Desde que Jair Bolsonaro deixou a Presidência, uma parcela da direita brasileira tenta vender ao eleitor a ideia de que existe uma alternativa “moderada” ao bolsonarismo. O discurso é de renovação, responsabilidade institucional e compromisso democrático. Na prática, porém, o que se apresenta é uma versão diluída do mesmo projeto político.
Figuras como Romeu Zema, Ronaldo Caiado e Renan Santos procuram ocupar esse espaço. Distanciam-se dos excessos retóricos mais explosivos do bolsonarismo, mas preservam sua essência: o combate sistemático à esquerda, a adoção de uma agenda ultraliberal, o discurso permanente contra o Estado e a exploração da polarização como estratégia eleitoral.
A diferença está mais na embalagem do que no conteúdo.
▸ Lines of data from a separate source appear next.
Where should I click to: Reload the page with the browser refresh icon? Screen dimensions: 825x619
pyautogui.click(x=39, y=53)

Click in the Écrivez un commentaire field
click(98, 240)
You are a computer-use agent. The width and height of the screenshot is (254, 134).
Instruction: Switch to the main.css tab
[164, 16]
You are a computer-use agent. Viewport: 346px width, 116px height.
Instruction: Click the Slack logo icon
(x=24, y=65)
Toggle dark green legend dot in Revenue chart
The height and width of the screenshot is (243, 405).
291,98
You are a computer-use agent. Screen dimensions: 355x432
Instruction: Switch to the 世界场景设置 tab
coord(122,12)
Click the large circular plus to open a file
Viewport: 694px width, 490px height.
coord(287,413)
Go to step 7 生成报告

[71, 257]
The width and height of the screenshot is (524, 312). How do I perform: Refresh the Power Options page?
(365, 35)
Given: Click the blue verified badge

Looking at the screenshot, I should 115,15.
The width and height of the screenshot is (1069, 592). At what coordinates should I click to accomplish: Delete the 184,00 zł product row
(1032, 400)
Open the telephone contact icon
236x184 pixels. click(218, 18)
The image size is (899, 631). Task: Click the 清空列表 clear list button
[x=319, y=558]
Se Bolsonaro representava um caldo concentrado, seus pretendidos sucessores oferecem uma sopa rala: menos estridente, mais palatável para determinados setores do mercado e da imprensa, mas preparada com os mesmos ingredientes.
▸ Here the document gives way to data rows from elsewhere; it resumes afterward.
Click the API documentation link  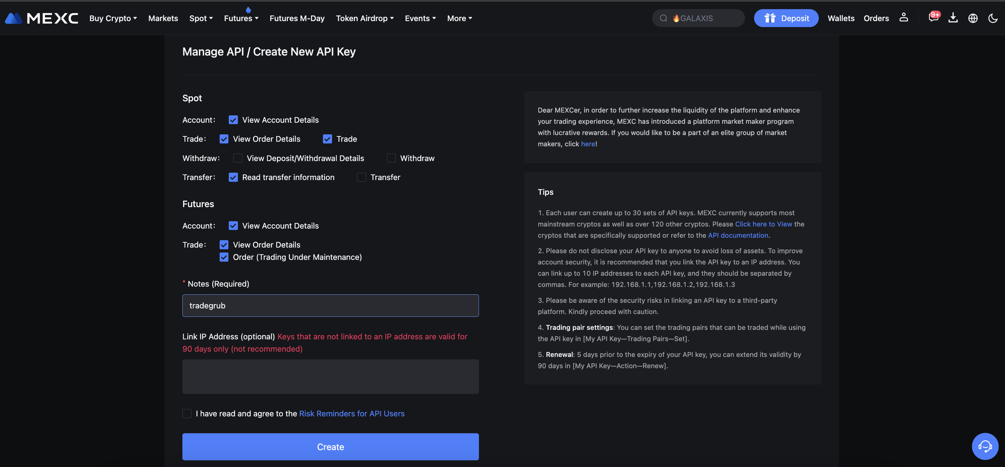[x=738, y=235]
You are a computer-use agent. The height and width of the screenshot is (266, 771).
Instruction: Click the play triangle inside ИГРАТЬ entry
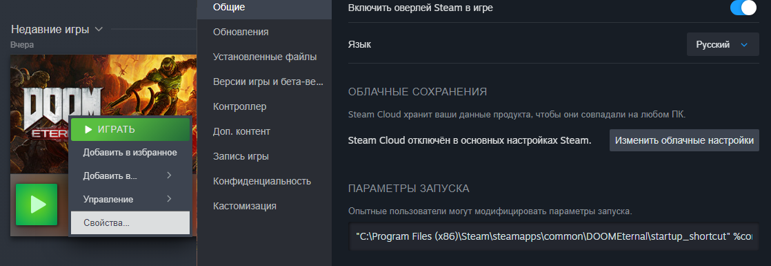[x=88, y=130]
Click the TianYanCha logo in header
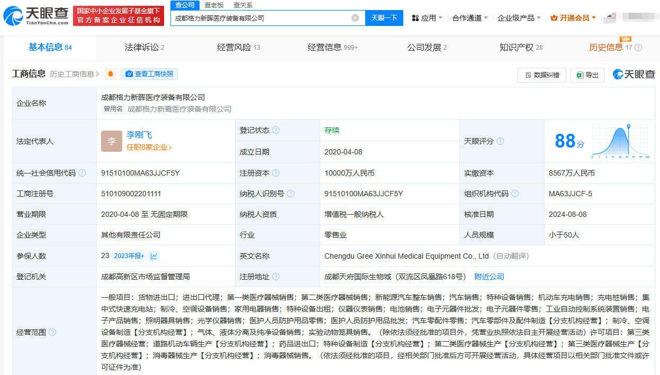The width and height of the screenshot is (660, 375). [x=36, y=16]
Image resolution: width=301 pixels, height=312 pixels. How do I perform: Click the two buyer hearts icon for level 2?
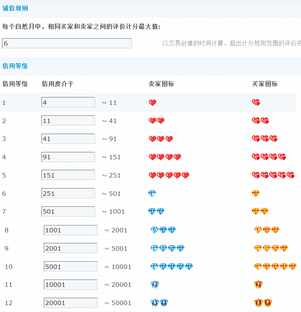[260, 121]

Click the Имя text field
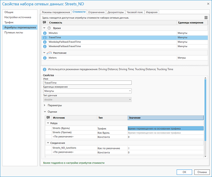[87, 83]
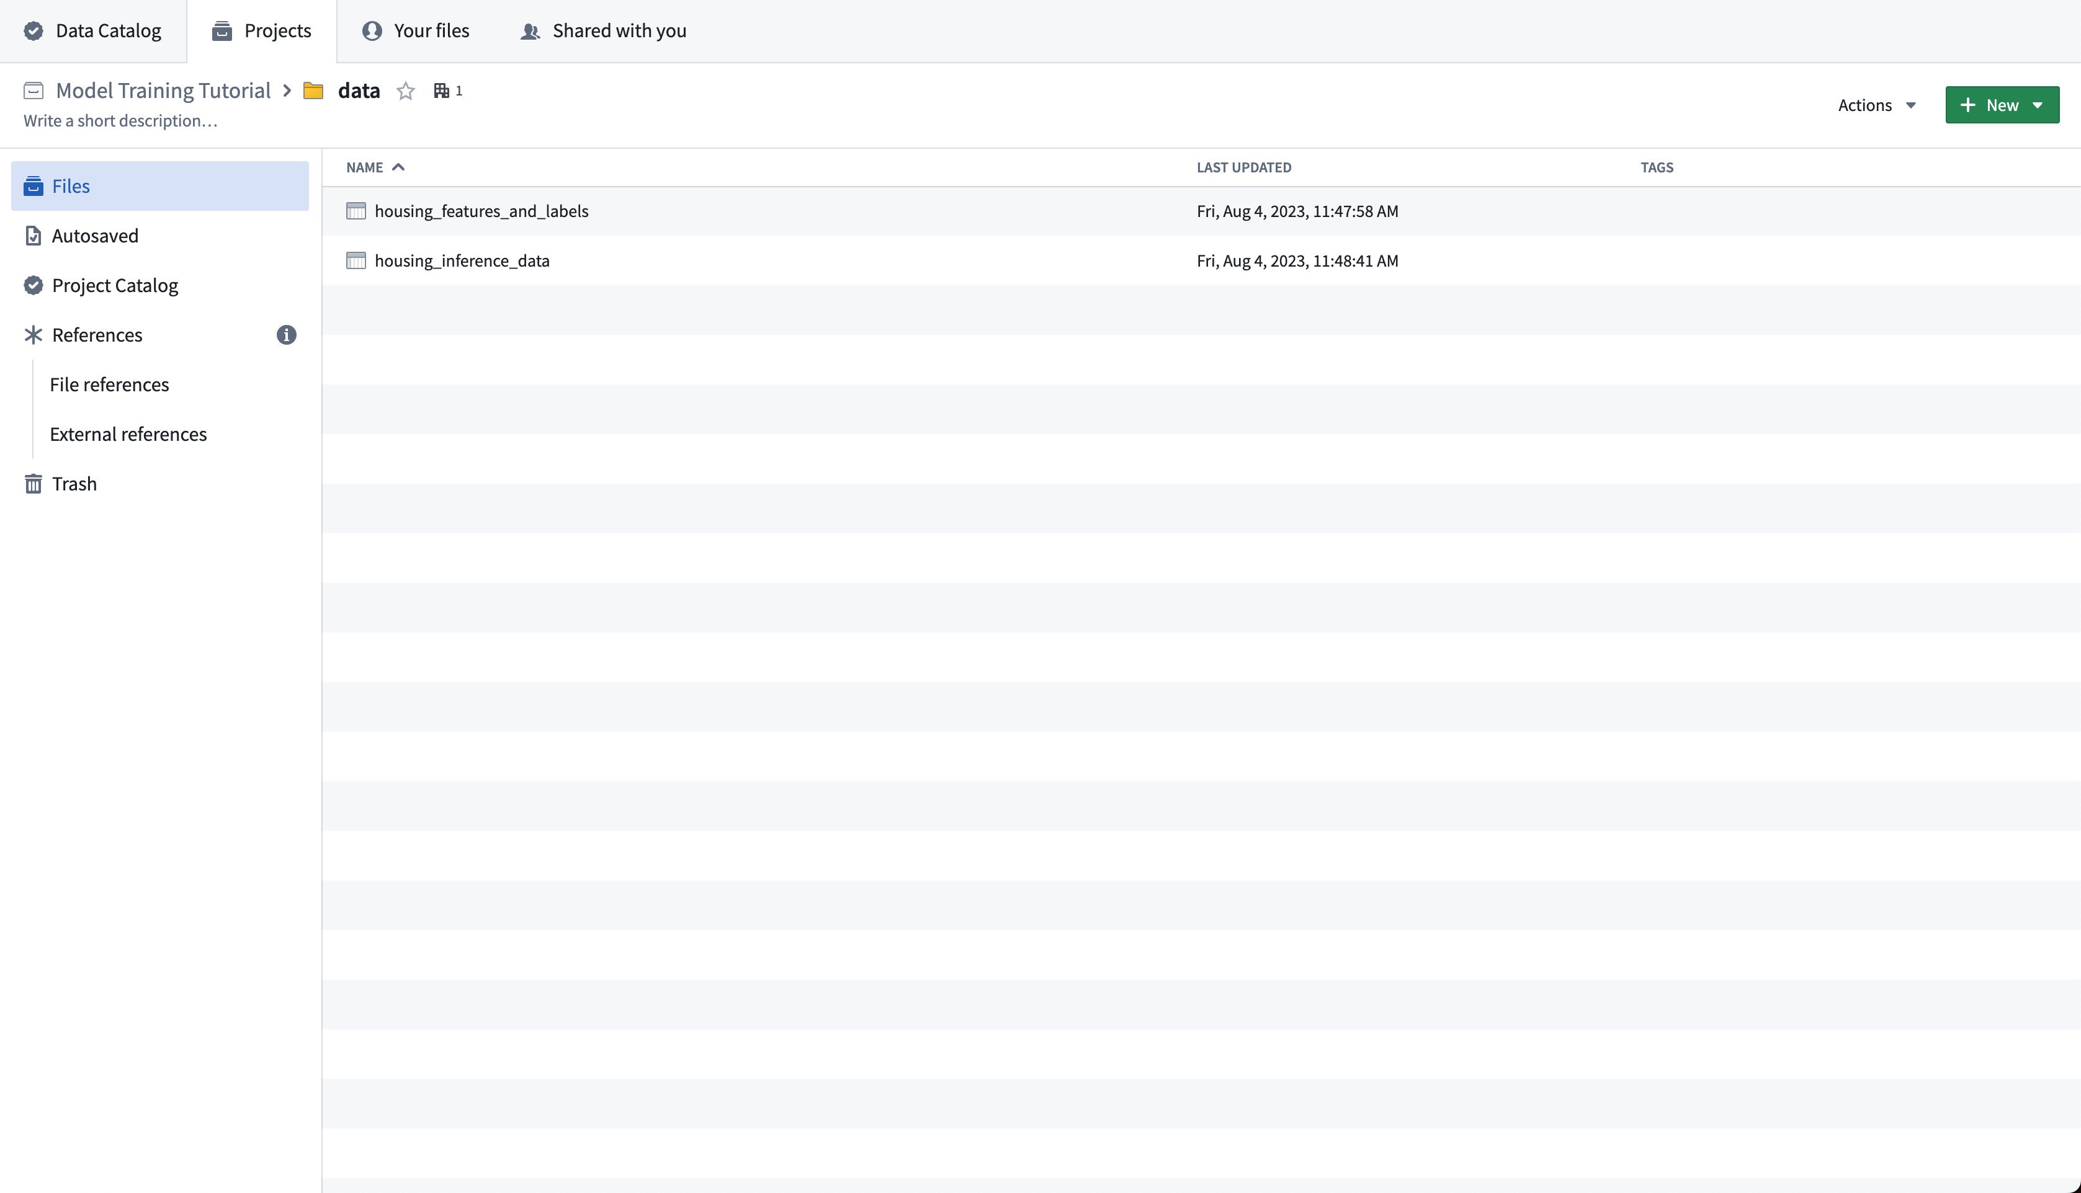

Essa direita “moderada” evita ataques frontais às instituições quando o custo político é elevado, porém raramente rompe com a narrativa construída pelo bolsonarismo ao longo dos últimos anos. Em vez de enfrentar o legado de radicalização, prefere administrá-lo, preservando sua base eleitoral e adaptando o discurso às conveniências do momento.
O resultado é uma tentativa de rebranding político. Trocam-se os personagens, suaviza-se o tom e substituem-se os gritos por discursos tecnocráticos. Entretanto, permanecem vivas as mesmas bandeiras que alimentaram o ambiente de confronto permanente na política brasileira.
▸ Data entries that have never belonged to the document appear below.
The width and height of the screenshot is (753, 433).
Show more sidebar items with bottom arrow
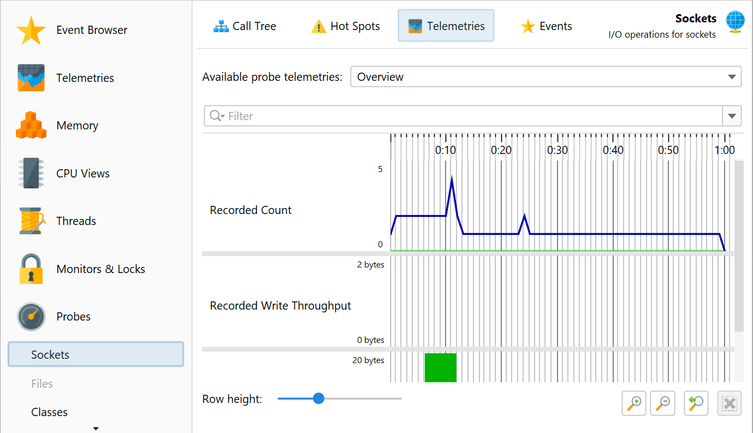coord(96,429)
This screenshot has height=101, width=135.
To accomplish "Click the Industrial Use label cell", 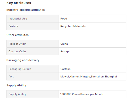I will pyautogui.click(x=32, y=19).
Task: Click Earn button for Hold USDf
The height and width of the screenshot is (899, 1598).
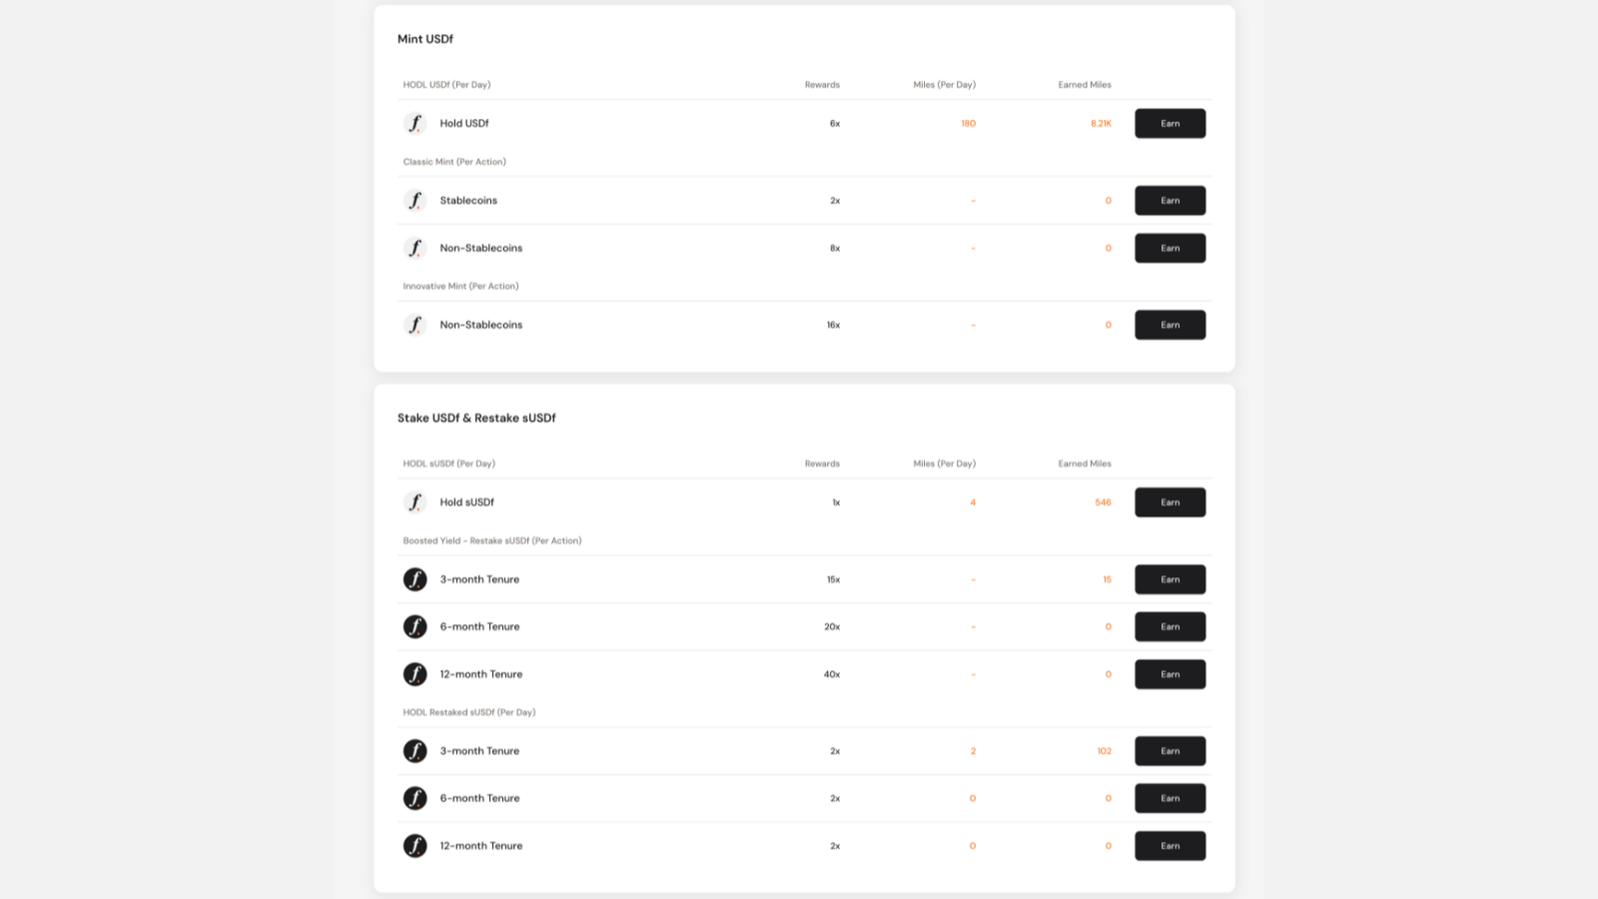Action: tap(1170, 124)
No fundo, a autoproclamada direita moderada não representa uma ruptura, mas uma continuidade. É um bolsonarismo de gravata, de planilha ou de linguagem mais polida. Uma versão menos ruidosa, porém comprometida com a mesma lógica de antagonismo e de rejeição ao campo progressista.
Quem procura uma direita efetivamente democrática, disposta a reconhecer o resultado das urnas, fortalecer as instituições e construir consensos republicanos, dificilmente encontrará esse projeto nesse grupo. O que se vê é uma adaptação tática de um movimento que ainda gravita em torno da órbita política e ideológica inaugurada por Bolsonaro.
Em política, mudar o rótulo não basta. Quando os ingredientes continuam praticamente os mesmos, o produto final pode até parecer diferente — mas continua tendo o mesmo sabor.